Freotopia > Fremantle Park > history. See also David Hutchison's History of Fremantle Park (html)/or this facsimile version.
Fremantle Park was established in 1879 by a state government grant of 45 acres, followed by £500 which the Town Council used to level and fence a portion of the reserve (Ewers: 66). David Hutchison records that the land was given by to the people of Fremantle by the vice-regal power of the Governor, Sir Harry Ord, in recompense for taking from the citizens (for the purpose of establishing a railway station and associated facilities) that piece of land known as The Green, which had been reclaimed from the river (it extended roughly from the Customs House to the Railway Station in Phillimore St) and which ‘was the recreational and social centre of Fremantle’ (Reece & Pascoe: 25).
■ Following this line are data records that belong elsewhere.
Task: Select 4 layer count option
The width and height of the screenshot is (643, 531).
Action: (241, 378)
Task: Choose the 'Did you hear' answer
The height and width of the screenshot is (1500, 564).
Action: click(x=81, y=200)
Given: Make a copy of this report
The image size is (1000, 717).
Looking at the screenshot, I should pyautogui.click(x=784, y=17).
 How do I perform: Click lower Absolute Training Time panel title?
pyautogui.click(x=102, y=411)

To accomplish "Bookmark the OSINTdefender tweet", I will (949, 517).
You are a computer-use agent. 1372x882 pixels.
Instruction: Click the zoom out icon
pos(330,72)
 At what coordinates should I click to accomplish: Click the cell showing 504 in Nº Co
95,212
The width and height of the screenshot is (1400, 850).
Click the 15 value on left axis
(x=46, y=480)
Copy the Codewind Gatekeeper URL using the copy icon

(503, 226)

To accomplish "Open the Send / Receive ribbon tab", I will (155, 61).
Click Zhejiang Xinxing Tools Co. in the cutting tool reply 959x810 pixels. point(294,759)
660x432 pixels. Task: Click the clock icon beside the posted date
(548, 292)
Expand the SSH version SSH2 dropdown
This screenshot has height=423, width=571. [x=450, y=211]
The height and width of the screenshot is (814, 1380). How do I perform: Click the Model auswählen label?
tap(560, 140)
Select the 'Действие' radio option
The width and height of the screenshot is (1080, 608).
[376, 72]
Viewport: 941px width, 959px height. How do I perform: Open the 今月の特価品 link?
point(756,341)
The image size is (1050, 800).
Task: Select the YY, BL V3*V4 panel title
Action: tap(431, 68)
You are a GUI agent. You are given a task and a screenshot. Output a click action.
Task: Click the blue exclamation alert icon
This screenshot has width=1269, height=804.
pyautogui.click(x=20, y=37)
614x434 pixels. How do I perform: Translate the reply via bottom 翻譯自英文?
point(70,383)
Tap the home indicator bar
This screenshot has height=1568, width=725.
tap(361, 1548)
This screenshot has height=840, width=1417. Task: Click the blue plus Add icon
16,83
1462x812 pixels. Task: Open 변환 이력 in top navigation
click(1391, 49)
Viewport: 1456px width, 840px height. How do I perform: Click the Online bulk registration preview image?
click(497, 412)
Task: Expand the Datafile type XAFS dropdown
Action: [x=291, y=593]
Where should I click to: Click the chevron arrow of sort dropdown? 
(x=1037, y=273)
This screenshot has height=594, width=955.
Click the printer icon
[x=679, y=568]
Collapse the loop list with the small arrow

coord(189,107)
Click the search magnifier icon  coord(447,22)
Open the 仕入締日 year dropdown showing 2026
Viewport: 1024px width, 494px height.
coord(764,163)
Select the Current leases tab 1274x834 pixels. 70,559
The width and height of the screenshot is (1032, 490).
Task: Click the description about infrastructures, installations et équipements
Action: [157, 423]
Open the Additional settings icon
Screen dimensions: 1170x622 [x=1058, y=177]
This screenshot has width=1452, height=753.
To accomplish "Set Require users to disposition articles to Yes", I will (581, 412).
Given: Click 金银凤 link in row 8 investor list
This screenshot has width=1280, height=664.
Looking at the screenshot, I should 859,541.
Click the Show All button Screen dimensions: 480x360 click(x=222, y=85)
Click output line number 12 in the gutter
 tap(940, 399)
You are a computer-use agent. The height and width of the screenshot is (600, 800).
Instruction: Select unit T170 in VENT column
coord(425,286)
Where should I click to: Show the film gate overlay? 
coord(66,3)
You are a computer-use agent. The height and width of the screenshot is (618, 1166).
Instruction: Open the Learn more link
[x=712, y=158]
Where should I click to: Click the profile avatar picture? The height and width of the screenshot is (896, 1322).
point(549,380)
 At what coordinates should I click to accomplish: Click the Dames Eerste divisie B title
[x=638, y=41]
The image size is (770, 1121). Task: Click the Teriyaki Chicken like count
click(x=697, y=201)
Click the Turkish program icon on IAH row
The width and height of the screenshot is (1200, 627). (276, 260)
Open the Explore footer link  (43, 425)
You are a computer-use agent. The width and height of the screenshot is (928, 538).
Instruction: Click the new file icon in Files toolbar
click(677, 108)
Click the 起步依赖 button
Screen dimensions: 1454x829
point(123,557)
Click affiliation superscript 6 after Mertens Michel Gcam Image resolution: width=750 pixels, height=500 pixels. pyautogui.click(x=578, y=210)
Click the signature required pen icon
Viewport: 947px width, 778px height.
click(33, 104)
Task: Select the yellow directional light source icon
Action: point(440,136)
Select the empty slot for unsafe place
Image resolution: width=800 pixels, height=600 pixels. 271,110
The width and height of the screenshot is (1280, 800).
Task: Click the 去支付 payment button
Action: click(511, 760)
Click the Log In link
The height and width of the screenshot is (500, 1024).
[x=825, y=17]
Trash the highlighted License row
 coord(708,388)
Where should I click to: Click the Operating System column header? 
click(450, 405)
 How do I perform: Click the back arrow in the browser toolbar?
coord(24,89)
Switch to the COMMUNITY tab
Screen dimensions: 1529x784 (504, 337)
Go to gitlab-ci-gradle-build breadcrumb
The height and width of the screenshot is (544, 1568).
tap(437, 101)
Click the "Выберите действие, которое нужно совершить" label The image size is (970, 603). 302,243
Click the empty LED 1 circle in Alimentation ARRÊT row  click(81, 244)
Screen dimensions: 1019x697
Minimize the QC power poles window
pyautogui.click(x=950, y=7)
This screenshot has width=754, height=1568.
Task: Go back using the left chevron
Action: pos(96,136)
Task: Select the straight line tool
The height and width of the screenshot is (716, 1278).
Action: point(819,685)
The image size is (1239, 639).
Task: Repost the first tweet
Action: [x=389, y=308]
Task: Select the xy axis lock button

At one point the park was called Victoria Park (Dowson 2003: 148).
Reece:
[The Herald] paid tribute to the townspeople's initiative in reclaiming from riverside marsh at the end of Cliff Street a public recreation area known as the Green, where cricket was played on Wednesday afternoons in summer and the Fremantle Band provided music for dancing of an evening in the rotunda. Nearby was the popular Pier Hotel and town jetty where the first English river steamer, the Lady Stirling, discharged her passengers from Perth. The jetty was also the place where rowing boats could be hired on holidays. The Green served as the centre of the town's outdoor social life and there was a storm of protest (duly reported in The Herald) when the colonial government arbitrarily resumed the area for Fremantle's first railway station in 1879, offering in its place the tract of bush east of Parry Street, henceforth known as 'Bushy Park'. Fremantle's fledgling identity had emerged at the Green, finding its clearest expression in the not always good-humoured rivalry that marked cricket and other sporting matches against visiting Perth teams. Fremantle was developing its own sense of place, an awareness of local differences that reflected a small but cohesive community and its growing confidence. Bob Reece 2012, 'Glimpses of Fremantle 1829-1929', in Paul Arthur Longley & Geoffrey Bolton, Voices from the West End: Stories, People and Events that Shaped Fremantle, WA Museum: 36.
Library:
Looking South East from the Australia Hotel.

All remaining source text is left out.